Letters of Intent received in 2017

LoI 2019-2003
Transport in Star Formation across the Universe

Date: 24 June 2019 to 29 June 2019
Category: Non-GA Symposium
Location: Canterbury, Kent, England, United Kingdom
Contact: Michael Smith (m.d.smith@kent.ac.uk)
Coordinating division: Division H Interstellar Matter and Local Universe
Other divisions:
Co-Chairs of SOC: James Urquhart (CAPS, Univ. Kent)
Michael Smith (CAPS, Univ. Kent)
Co-Chairs of LOC: Dirk Froebrich (CAPS, Univ. Kent)
Michael Smith (CAPS, Univ. Kent)



Protostars to stars: the individuals
From cores to protostars
The shape and collapse of molecular clouds
Cluster formation and dispersal

Galactic scale panorama
Ongoing star and galaxy formation
Distant extragalactic star formation
Primordial stars
The Big Picture: bringing the scales together



This symposium is intended to unite researchers working on diverse aspects of dynamical star formation on all scales. Starting with the physics of individual systems, we build up to the phenomena on the largest entities. The emphasis is on the dynamics: how material is seen to be transported between the components and what does the transporting. Mechanisms include sweeping, stirring, accretion, winds, jets, to name a few.
In particular, Galactic astronomy has been undergoing a renaissance in recent years due largely to a huge investment by the community in Galactic plane surveys that have mapped all of the inner Galaxy and large areas of the outer Galaxy over all wavelengths between near-infrared to radio. Crucial distance information has been provided by gold standard maser parallax measurements and will be enhanced in the near future by Gaia. 

This is allowing us to map the Galactic distribution of giant molecular clouds and dense clumps where stars are forming and to start to investigate the role that environment and the spiral arms play in the star formation transport processes and their impact on the star formation rate and efficiencies. We are fast moving towards a point where we will be able to compare the structure and star formation in the Milky Way to nearby galaxies and compare the different environmental conditions found in the our Galaxy (Galactic centre, inter disk and outer Galaxy) to understand star formation taking place in the more distant universe. 

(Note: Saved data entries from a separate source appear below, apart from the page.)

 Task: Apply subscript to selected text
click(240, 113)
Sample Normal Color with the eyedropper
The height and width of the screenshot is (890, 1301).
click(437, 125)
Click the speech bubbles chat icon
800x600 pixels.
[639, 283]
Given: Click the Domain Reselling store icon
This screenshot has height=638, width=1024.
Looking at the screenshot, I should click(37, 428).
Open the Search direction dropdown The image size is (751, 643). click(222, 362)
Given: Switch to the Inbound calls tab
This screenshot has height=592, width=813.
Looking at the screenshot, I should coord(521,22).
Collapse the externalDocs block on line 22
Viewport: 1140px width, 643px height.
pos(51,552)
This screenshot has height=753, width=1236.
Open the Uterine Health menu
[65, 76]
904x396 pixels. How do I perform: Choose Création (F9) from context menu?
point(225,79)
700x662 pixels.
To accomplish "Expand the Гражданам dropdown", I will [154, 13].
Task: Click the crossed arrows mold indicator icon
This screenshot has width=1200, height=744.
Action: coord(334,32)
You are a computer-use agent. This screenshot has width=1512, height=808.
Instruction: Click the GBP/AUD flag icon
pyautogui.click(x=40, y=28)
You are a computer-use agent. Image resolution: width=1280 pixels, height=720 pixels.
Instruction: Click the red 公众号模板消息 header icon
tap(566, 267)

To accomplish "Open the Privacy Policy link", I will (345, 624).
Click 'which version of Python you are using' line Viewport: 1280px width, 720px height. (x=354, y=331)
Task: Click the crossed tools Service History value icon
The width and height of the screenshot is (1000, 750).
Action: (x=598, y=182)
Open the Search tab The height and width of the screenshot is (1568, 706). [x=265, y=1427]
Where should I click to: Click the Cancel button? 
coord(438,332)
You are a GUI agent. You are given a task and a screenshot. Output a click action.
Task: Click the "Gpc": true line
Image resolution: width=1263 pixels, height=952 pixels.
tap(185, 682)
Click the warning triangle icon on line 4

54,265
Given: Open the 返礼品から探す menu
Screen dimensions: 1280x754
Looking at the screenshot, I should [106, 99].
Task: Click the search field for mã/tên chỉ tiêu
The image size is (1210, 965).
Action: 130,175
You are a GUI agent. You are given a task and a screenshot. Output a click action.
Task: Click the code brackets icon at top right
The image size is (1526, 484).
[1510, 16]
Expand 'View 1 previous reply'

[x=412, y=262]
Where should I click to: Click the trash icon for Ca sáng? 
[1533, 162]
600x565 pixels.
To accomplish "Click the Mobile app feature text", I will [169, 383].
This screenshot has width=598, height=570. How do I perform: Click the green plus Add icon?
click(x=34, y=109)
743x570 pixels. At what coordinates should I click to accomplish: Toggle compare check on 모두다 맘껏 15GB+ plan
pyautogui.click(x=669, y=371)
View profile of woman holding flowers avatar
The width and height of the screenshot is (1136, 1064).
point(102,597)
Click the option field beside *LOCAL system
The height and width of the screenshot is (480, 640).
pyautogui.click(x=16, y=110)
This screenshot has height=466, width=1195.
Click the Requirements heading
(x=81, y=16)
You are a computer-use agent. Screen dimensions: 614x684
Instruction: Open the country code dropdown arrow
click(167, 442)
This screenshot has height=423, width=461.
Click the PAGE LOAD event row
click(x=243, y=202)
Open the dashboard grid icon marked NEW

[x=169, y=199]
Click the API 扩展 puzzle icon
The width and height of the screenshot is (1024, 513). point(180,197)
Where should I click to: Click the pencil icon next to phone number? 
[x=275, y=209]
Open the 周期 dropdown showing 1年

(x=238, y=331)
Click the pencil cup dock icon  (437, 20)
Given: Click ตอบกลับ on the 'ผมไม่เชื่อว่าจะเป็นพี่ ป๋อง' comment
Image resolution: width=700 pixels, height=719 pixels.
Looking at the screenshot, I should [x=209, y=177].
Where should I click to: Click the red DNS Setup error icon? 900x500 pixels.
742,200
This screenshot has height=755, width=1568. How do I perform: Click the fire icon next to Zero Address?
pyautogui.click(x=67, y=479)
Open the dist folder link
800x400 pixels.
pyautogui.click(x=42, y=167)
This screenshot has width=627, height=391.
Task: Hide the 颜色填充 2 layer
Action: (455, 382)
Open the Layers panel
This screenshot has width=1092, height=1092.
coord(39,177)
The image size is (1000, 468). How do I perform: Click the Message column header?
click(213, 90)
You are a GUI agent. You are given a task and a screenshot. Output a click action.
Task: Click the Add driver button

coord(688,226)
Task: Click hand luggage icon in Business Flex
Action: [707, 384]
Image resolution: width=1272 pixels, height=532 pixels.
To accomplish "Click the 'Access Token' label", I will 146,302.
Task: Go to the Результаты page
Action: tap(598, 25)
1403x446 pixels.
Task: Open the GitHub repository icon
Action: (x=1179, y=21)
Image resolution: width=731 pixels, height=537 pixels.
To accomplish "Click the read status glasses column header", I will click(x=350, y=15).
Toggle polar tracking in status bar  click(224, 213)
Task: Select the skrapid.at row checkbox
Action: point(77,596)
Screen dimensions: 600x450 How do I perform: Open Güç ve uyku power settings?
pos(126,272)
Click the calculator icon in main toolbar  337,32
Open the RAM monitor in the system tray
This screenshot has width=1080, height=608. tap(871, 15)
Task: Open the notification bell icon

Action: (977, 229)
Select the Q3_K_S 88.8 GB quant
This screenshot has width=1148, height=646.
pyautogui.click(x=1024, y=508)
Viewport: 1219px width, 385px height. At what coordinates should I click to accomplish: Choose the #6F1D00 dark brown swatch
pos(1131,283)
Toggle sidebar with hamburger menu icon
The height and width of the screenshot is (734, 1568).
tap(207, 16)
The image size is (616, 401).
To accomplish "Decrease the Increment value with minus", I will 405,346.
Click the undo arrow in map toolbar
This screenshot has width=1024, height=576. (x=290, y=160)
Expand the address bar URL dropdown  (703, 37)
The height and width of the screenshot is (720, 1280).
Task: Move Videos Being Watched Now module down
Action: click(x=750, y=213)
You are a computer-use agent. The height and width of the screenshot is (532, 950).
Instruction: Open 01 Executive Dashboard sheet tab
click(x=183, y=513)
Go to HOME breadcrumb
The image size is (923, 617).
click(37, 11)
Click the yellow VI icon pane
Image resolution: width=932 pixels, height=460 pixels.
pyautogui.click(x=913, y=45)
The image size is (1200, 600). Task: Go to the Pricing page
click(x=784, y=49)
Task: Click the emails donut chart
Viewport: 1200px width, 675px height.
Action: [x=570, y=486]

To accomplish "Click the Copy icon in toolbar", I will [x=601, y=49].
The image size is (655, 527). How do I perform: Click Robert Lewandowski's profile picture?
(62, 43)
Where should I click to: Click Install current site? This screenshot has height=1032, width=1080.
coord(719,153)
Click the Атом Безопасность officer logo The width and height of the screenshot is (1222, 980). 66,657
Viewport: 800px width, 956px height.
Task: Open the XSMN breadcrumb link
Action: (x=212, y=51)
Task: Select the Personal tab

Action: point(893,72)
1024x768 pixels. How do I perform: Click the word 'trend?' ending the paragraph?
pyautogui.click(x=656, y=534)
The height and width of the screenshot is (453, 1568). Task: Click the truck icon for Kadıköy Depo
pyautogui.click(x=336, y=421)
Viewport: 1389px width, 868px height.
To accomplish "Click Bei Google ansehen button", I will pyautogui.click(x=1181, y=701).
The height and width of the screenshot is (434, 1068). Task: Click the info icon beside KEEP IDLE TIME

One current difficulty is that there is little overlap between the Galactic and extragalactic communities and the analysis techniques and parameters of interest can be significantly different. This makes bridging the gap between the two fields more challenging. The focus of this meeting would be to bring the two communities together and develop collaborations and coherent strategies for exploiting the synergies between the two field.